Vampire Cowboys Theatre Company
presents
A BEGINNER’S GUIDE TO DEICIDE
By QUI NGUYEN and ROBERT ROSS PARKER
Center Stage, 48 W. 21 St., NYC
March 31 – April 17, 2005
Directed by ROBERT ROSS PARKER
Fight Direction QUI NGUYEN
Set Design NICK FRANCONE
Lighting Design NICK FRANCONE and KIMBERLY KLEARMAN
Costume Design JESSICA WEGENER
Film Direction NATHAN LEMOINE and ROBERT ROSS PARKER
Press Representative MARK CANNISTRARO, EMPOWER PR
Cast
Christian T. Chan – Vampire Cowboy
Caitlyn Darr – Mary AKA Skeeter
Dan Deming – Actor at Large
Nathan Lemoine – Bob Moran
Tom Myers – Vampire Cowboy
Andrea Marie Smith - Lucy
A BEGINNER’S GUIDE TO DEICIDE is a humorous look at what might happen if Lucifer, in the form of a scantily clad Catholic school girl named Lucy, was trying to locate and kill God. Do not worry; this is not nearly as offensive as it sounds. Unfortunately, neither is it as coherent as it could be, nor does it ultimately deliver on the great comic potential it hints at. This was a disappointment, as the premise is promising, there are very good elements, taken individually, and I have seen the company do better work in the past with 2004’s VAMPIRE COWBOY TRILOGY.
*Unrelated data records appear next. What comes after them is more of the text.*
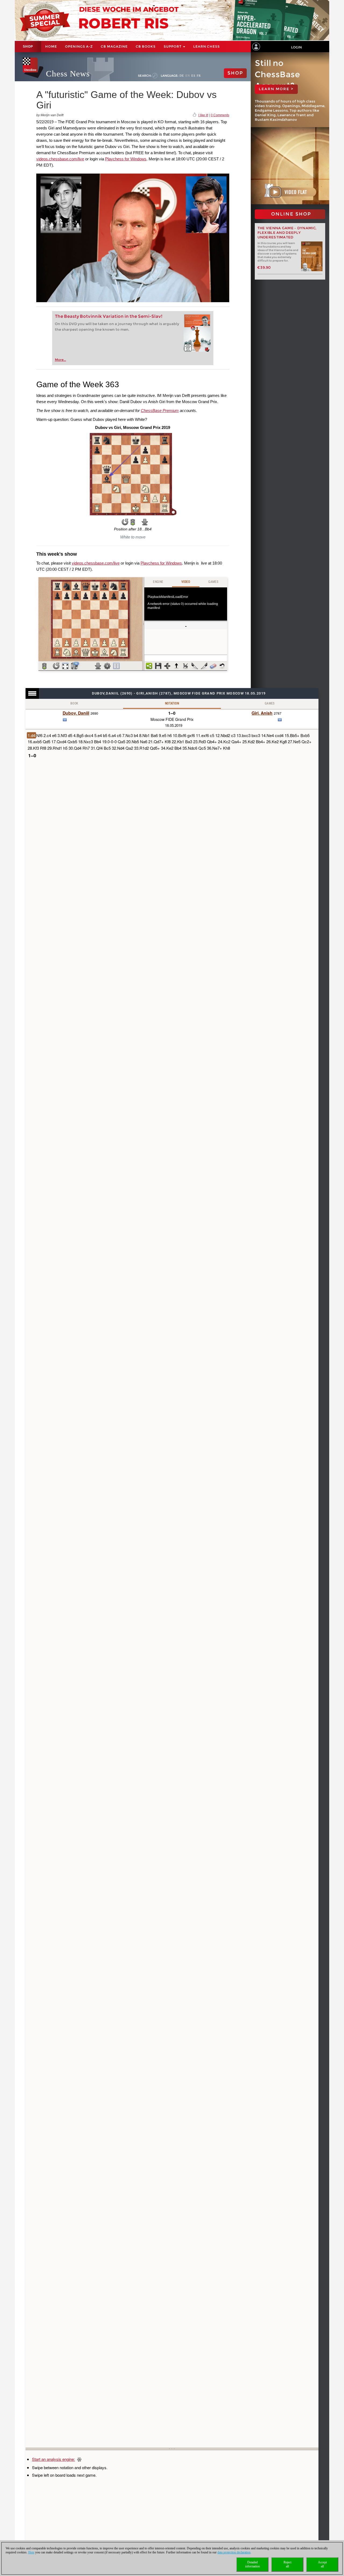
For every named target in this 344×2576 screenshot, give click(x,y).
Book (74, 703)
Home (51, 46)
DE (182, 75)
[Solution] (133, 522)
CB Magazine (114, 46)
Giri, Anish (262, 713)
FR (199, 75)
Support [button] (173, 46)
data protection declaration (233, 2552)
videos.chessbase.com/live (60, 159)
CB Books (146, 46)
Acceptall (322, 2564)
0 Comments (220, 115)
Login (296, 47)
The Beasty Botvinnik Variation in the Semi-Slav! (109, 316)
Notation (172, 703)
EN (187, 75)
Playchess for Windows (125, 159)
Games (270, 703)
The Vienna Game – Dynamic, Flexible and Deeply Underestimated (287, 232)
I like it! (203, 115)
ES (193, 75)
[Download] (145, 522)
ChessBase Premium (160, 410)
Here (31, 2552)
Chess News (68, 73)
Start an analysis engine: (53, 2459)
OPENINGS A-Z (79, 46)
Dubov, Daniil (76, 713)
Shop (28, 46)
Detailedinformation (252, 2564)
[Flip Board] (125, 522)
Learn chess (206, 46)
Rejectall (287, 2564)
DEICIDE is constructed as sort of a comic book action flick set on a stage. There is ass-kicking Lucy, nerdy sidekick Mary, equally nerdy narrator Bob Moran, two vampire cowboys, and gifted Actor at Large Dan Deming portraying everyone from the Pope and Darwin to a curiously clad Joan of Arc, a puppet-wielding Jesus, and a good old boy called God. The actors are all fine in their roles, but often, especially in Lucy’s case, the writing goes wrong, and the dialogue does not work. Kudos to Qui Nguyen for some great fight direction, and to Nathan Lemoine and Robert Ross Parker for the South Park inspired short film that is run about midway through the play. It comes out of nowhere and for no particular reason except to garner laughs, but it succeeds in its silliness.
Perhaps A BEGINNER’S GUIDE TO DEICIDE goes most wrong in trying to interpret theology too deeply. The point, most of the time, is to have fun with it. That is the stance they should have stuck with all the way through. So, yes, this comedy is flawed, but do not count the Vampire Cowboys out. This is a talented bunch of folks.